## RECORD EXCERPTS:
═══

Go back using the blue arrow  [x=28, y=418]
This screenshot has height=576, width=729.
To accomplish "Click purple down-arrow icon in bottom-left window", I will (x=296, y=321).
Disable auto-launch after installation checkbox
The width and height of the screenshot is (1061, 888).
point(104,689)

═══

## DIRECTIONS:
Copy out the material in full, exactly as it reads.

## RESULT FOR THIS TASK:
Go back using the blue arrow  [x=28, y=418]
This screenshot has height=576, width=729.
To accomplish "Click purple down-arrow icon in bottom-left window", I will (x=296, y=321).
Disable auto-launch after installation checkbox
The width and height of the screenshot is (1061, 888).
point(104,689)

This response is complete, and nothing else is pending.